**APPLY WHAT YOU READ:**
**A.** Reproduce part of the account of the car's rear axle word for word, starting at the words "I ran the car" and ending after "land was diagnosed.".
**B.** Extend the account of the car's rear axle, picking up right after its final sentence.

**DOCUMENT EXTRACT:**
···
I ran the car for a very long time with the standard back axle – all standard components. In this setup and with driving the 1400 hard, it would appear that the halfshafts only lasted about 15,000 miles before needing to be replaced due to twisting up.
A track day at Croft burst the rear oil seal and caused the diff oil to come out all over the brakes. This destroyed a crownwheel on the diff – by the time you can hear diff whine at 100mph through a helmet, the diff is toast. Inspection of the failure showed impressive witness marks on a variety of components. The hub had been catching on the brake cylinder, the drum catching on the back plate, the bearings were toast (22 miles, some kind of record?!) and the inner bearing on the diff was also toast, as was the crownwheel. A massive case of hub flex causing the seal to simply not run on the land was diagnosed.
Starting to suspect that wide tyres and track days were proving too much for the standard rear end, I put a set of double hub bearings (Frontline), speedisleeves (Simply Bearings), stronger half shafts (Magic Midget) and a Limited Slip Differential (LSD) (also Magic Midget). The first track day at Anglesey, with sticky track tyres thrown into the mix now, caused a failure of one of the oil seals on the double bearing hubs (one of 4 rear bearing failures from 7 K-midgets on track that day), which was replaced free by Frontline, but had ruined another crownwheel. The LSD had arrived after the track day, so that has been rebuilt into a 4.2 ratio differential housing with a non-whiny crown wheel.
···
**RAW DATA:**

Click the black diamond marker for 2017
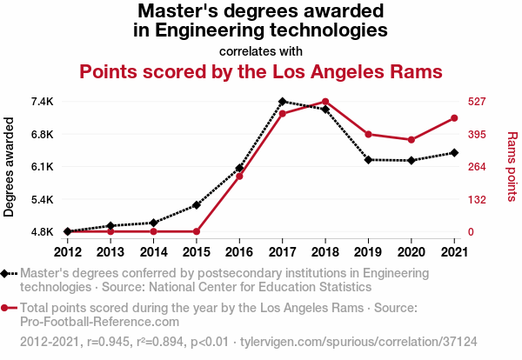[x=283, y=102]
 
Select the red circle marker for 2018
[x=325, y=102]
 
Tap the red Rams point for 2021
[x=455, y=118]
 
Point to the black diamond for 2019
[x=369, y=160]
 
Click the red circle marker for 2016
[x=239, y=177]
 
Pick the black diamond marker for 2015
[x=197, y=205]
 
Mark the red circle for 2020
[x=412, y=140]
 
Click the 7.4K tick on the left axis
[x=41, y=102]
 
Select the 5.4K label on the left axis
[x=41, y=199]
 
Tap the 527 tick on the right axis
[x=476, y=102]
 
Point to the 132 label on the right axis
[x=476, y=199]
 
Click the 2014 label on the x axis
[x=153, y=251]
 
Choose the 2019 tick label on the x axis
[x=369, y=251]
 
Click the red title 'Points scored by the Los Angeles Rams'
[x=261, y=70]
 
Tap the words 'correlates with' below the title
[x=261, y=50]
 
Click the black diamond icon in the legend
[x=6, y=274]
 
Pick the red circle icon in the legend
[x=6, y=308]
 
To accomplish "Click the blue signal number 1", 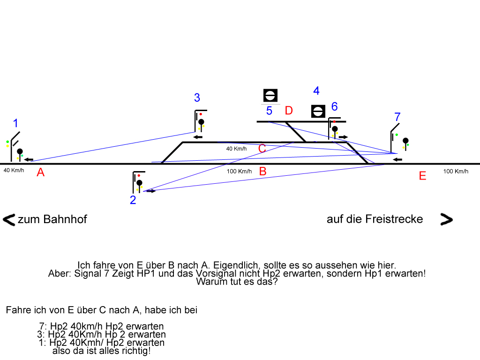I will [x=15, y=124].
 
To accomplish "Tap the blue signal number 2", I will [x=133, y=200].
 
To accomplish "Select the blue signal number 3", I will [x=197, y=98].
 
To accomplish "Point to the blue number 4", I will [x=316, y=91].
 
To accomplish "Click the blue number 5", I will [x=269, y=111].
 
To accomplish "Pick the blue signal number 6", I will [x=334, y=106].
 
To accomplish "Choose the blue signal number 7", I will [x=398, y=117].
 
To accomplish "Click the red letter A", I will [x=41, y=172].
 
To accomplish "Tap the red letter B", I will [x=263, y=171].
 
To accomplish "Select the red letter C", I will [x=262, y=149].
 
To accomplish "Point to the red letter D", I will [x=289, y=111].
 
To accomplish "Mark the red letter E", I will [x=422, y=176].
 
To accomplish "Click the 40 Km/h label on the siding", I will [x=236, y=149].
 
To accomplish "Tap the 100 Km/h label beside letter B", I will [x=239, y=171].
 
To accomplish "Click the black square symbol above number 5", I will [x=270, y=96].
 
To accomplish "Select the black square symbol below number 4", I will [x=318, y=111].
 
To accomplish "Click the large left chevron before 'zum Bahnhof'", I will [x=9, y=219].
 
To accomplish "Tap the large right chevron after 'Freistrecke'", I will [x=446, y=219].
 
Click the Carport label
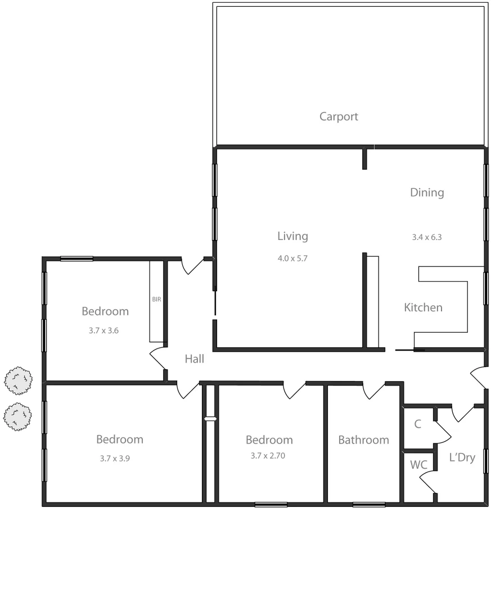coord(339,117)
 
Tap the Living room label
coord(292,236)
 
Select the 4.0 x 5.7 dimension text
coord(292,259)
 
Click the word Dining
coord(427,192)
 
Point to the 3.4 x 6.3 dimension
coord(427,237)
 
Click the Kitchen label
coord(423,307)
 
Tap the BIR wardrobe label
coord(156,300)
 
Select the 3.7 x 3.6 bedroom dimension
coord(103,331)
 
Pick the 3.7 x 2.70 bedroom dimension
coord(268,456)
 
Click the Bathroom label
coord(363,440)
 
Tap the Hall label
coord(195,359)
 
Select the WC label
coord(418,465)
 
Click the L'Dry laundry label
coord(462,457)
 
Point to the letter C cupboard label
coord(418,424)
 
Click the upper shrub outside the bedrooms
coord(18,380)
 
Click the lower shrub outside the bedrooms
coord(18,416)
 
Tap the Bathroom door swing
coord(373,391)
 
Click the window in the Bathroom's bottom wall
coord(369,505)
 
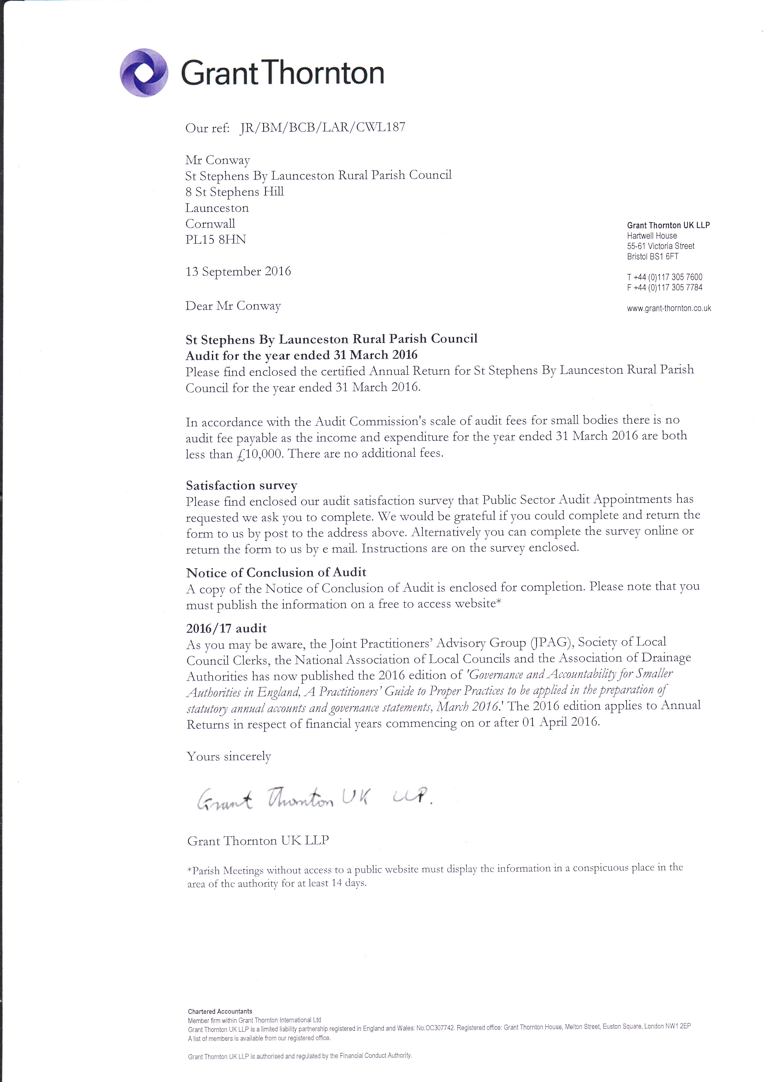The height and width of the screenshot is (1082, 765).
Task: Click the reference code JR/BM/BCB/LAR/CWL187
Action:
···
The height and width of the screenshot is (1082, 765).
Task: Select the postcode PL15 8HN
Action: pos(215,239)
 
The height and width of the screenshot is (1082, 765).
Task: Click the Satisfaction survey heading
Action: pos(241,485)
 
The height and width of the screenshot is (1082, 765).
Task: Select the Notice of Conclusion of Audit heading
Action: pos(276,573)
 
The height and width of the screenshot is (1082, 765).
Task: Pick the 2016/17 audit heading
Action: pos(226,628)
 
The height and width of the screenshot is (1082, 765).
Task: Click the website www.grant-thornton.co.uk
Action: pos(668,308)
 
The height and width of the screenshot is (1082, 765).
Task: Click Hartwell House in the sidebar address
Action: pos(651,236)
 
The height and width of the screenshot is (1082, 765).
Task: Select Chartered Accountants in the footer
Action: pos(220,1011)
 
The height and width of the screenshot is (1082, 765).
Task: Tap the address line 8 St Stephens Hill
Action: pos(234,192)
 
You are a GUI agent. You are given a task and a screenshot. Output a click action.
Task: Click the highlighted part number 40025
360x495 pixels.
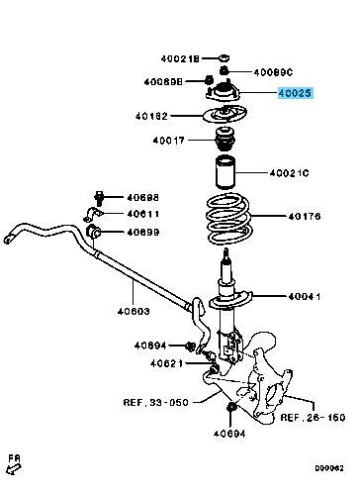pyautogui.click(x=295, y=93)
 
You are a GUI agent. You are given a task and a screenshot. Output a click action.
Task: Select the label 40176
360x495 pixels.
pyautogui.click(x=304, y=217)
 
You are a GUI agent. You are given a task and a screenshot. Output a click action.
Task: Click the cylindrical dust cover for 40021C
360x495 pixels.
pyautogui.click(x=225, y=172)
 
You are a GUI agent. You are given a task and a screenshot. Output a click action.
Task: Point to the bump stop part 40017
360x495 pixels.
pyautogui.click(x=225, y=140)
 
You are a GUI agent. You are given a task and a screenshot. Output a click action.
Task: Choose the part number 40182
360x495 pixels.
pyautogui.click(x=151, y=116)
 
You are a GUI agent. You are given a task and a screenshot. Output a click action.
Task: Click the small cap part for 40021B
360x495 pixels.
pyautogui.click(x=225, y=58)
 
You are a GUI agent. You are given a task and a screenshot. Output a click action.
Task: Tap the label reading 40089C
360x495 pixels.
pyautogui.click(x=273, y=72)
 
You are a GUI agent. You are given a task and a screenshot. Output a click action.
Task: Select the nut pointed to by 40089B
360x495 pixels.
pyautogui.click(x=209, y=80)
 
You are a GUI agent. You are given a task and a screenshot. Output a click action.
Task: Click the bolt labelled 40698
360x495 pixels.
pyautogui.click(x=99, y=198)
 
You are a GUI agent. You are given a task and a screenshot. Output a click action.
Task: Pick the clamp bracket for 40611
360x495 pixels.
···
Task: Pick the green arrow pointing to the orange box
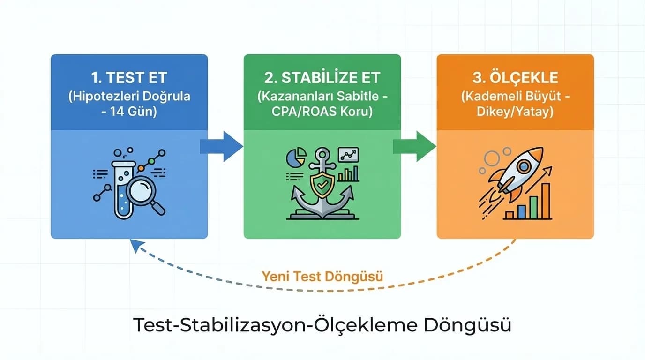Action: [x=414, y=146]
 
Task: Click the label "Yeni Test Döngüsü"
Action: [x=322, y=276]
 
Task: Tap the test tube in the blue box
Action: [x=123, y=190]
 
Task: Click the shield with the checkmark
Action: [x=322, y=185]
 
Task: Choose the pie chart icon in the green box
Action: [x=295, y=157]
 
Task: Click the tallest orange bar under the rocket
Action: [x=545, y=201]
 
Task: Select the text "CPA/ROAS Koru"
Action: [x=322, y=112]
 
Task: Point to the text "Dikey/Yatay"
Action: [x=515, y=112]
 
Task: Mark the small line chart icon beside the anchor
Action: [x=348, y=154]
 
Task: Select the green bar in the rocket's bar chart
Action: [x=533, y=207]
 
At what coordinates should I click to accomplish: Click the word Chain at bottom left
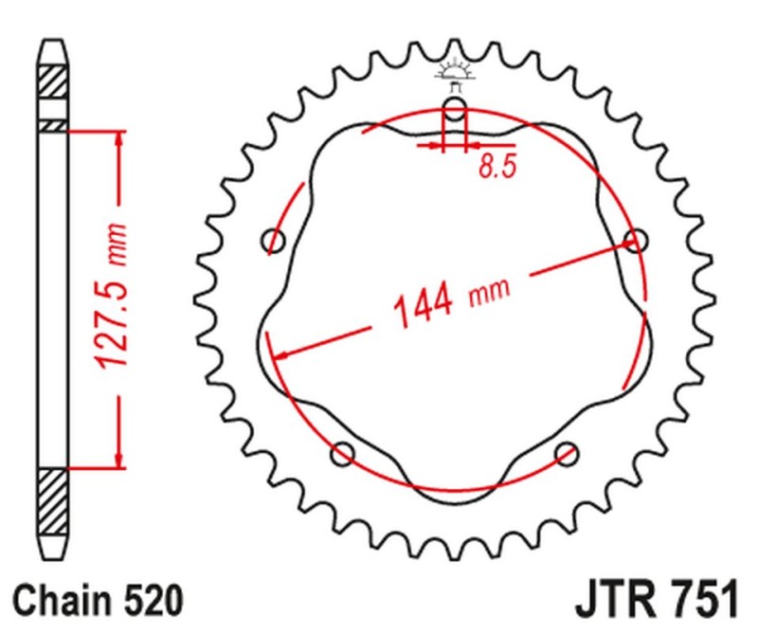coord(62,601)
···
**RESPONSES IN ORDER:**
**A.**
I ran the car for a very long time with the standard back axle – all standard components. In this setup and with driving the 1400 hard, it would appear that the halfshafts only lasted about 15,000 miles before needing to be replaced due to twisting up.
A track day at Croft burst the rear oil seal and caused the diff oil to come out all over the brakes. This destroyed a crownwheel on the diff – by the time you can hear diff whine at 100mph through a helmet, the diff is toast. Inspection of the failure showed impressive witness marks on a variety of components. The hub had been catching on the brake cylinder, the drum catching on the back plate, the bearings were toast (22 miles, some kind of record?!) and the inner bearing on the diff was also toast, as was the crownwheel. A massive case of hub flex causing the seal to simply not run on the land was diagnosed.

**B.**
This has made the car much much quicker. It’s about 10 mins in each hour faster cross country. It does 0-60 in 5.6 seconds. The LSD is a plate type, and when first fitted was very intrusive, causing the car to push on massively in the corners on power while cutting in alarmingly when letting off the power. The LSD has worn in a bit now, and I’ve learned a different style of cornering; there’s a bucketload of extra mid corner traction so powering put of corners results in all go rather than spinning the rear wheel. If it does spin a wheel, it tends to spin both, so needs a bit more care, but overall it’s got so much more traction. I’ve not tried a track day in it yet, but watch this space.